Ever since I connected with them on Twitter, I’ve been a big fan of Flashlight Worthy Books, a Web site that makes recommendations on all sorts of books both old and new. Since they also invite experts to create reading lists, I submitted a list of books with the title The Art of Being an Entrepreneur.

  

It finally posted today and here’s how FLW announced it on Twitter: Stop laboring for someone else this Labor Day Weekend. Use these books to become an entrepreneur

 

Check it out. You’re bound to find a title or two worth adding to your personal library.

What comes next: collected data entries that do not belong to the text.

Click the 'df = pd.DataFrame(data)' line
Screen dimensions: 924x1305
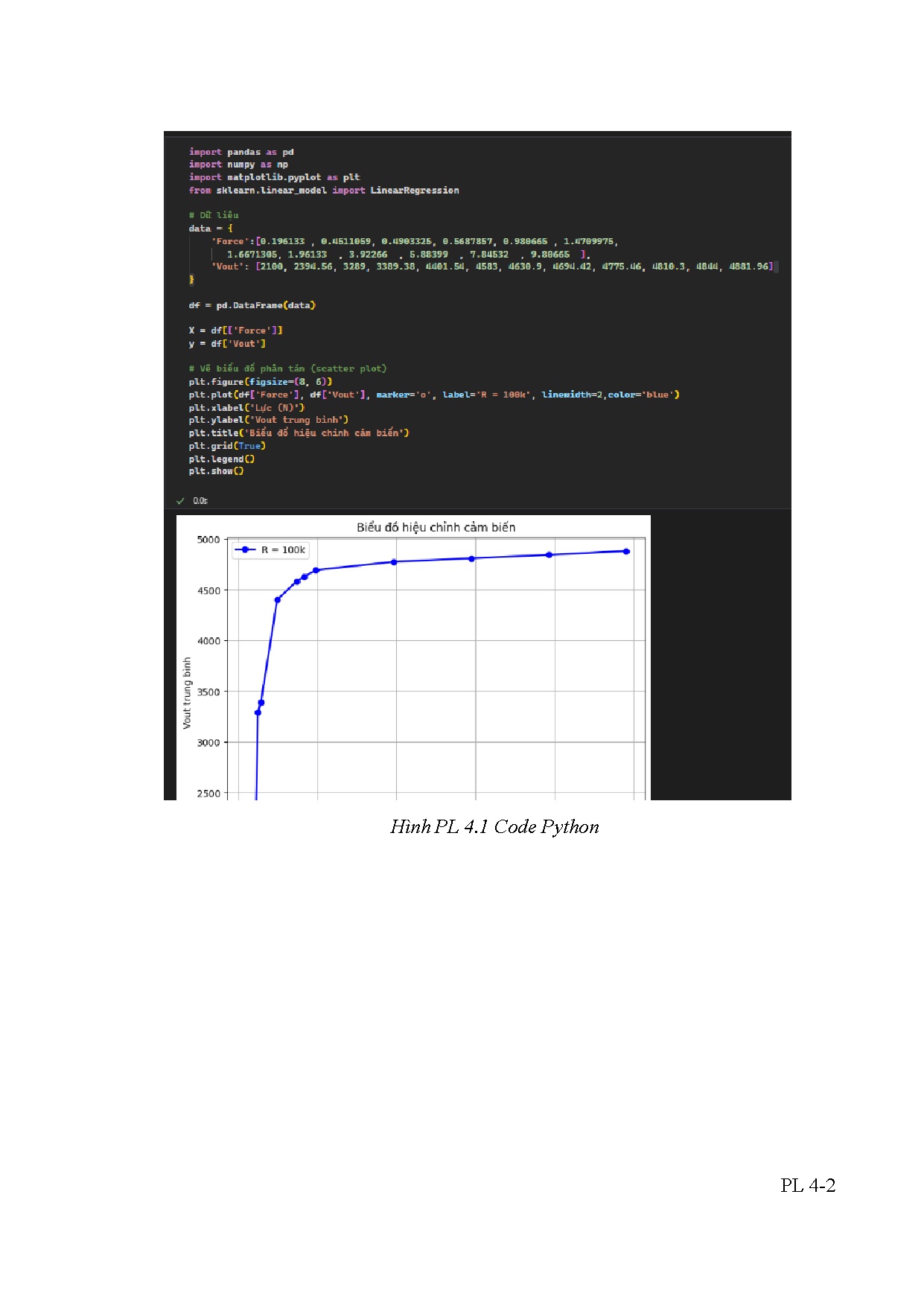252,305
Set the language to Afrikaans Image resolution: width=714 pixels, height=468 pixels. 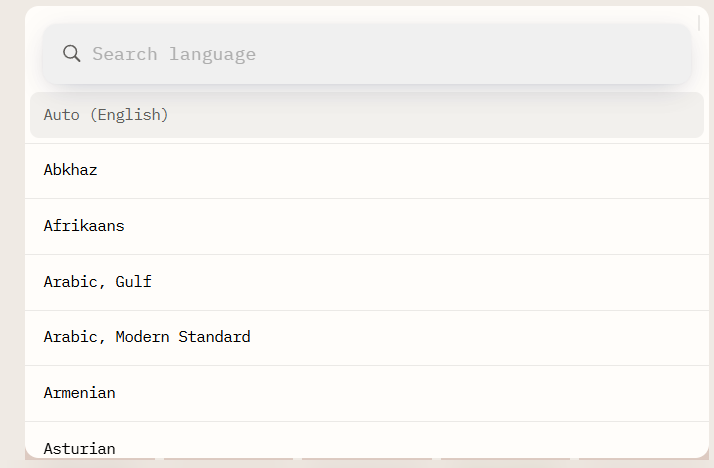pos(84,226)
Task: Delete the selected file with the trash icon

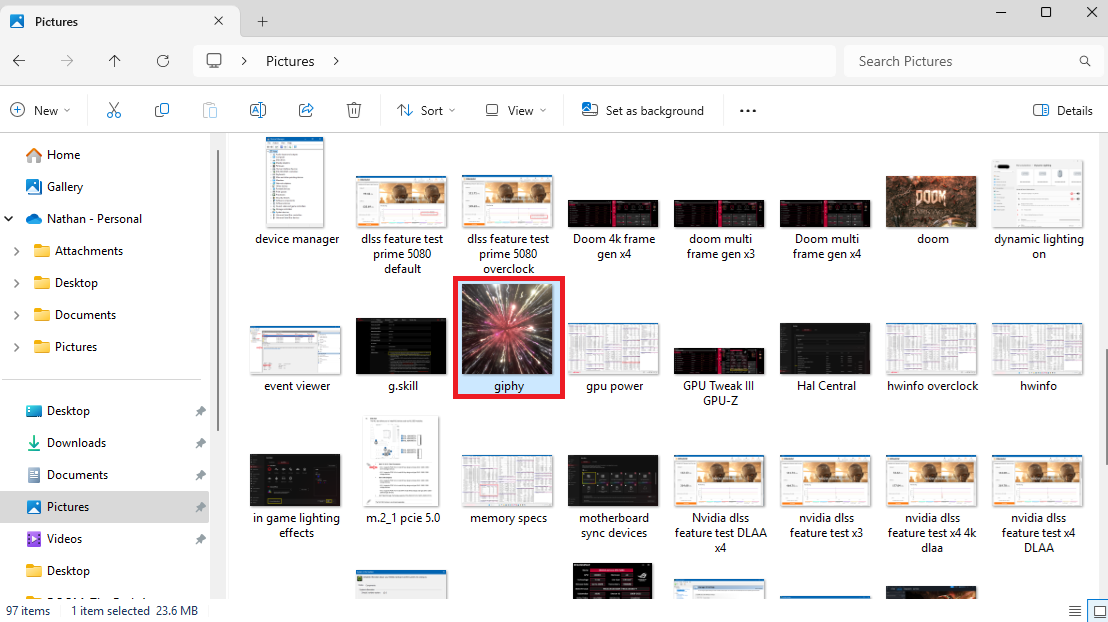Action: (x=353, y=110)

Hardly a day passes when I don’t hear from someone telling me that they’d like to start a business but have no idea how to go about it. I have to assume that they have done no investigating on their own. Had they looked, they would find an abundance of useful information. Besides books, seminars and teleclasses, the Internet is loaded. But there’s an even bigger source of information and unless you’re a hermit living in the woods and eating roots and berries, you’re in touch with it all day, every day.

 

Even if you aren’t a big consumer, you can hardly function without encountering all sorts of businesses and all sorts of people in charge of operating those businesses. Some of the most valuable things you can learn about running a business can come from paying attention to the role models around us. As a customer, what delights you? What makes you grit your teeth? 

 

Just this morning, I made three phone calls to different businesses and each experience was unique. The first was to my oral surgeon with a question about a problem I was having with my recent surgery. The woman answering the phone excused herself to consult with a surgical assistant and promptly returned with an answer–and some additional encouragement. 

 

The second was to my publisher to order more books. Unfortunately, the young man on the phone seemed totally lacking in people skills. I assume he got the details of my order entered properly in the computer, but he certainly didn’t make any effort to make me feel that my call mattered to him. Guess they hadn’t pointed out to him that authors pay his salary. 

 

Then there was the third call, the one that reminded me of everything I hate about large companies and their automated phone systems. I needed to order checks and wanted to get the same ones I’d been using. I called the company’s 800 number and had to wade through several different departments, each pitching another product to add to my order.

 

When I eventually reached a live person, our transaction was loaded with more upselling. After she had located my account in the computer, I told her I wanted to order two boxes of the same style. She figured up the total and when I expressed surprise at the amount she said, “Well, you haven’t ordered for two years so the prices have gone up.” Then she assured me that she could save me some money if I doubled my order to four boxes. I declined. When I finally hung up the phone, I felt like I’d just walked through a maze.

 

In my Las Vegas seminars, I include an exercise that involves sending small teams of participants to different hotels on the first night of our event. Their assignment is to study the hotel as if they were an anthropologist, making a scientific study of the customs and attitudes of the business. Who is the hotel’s ideal customer? How do they communicate who they want as their customer? How does the staff treat those customers? What are their different profit centers? 

 

The teams report back the next morning and they always have stories to tell about what they’ve discovered. I suggest that they make it a habit to assume the role of entrepreneurial anthropologist as they go about their their normal lives, noticing what they like, what they’d like to incorporate in their own businesses, what they wish to avoid. I highly recommend it as part of your own joyfully jobless curriculum.

 

This month, I’ll be sharing stories about businesses big and small that have added pleasure to my life as a client or customer–and a few who have added pain. Of course, these examples will be filtered through my own personal preferences, but I’ll do my best to keep my anthropologist’s hat on and tell these stories in the hope that we’ll all learn a little more about building a better business simply by paying attention.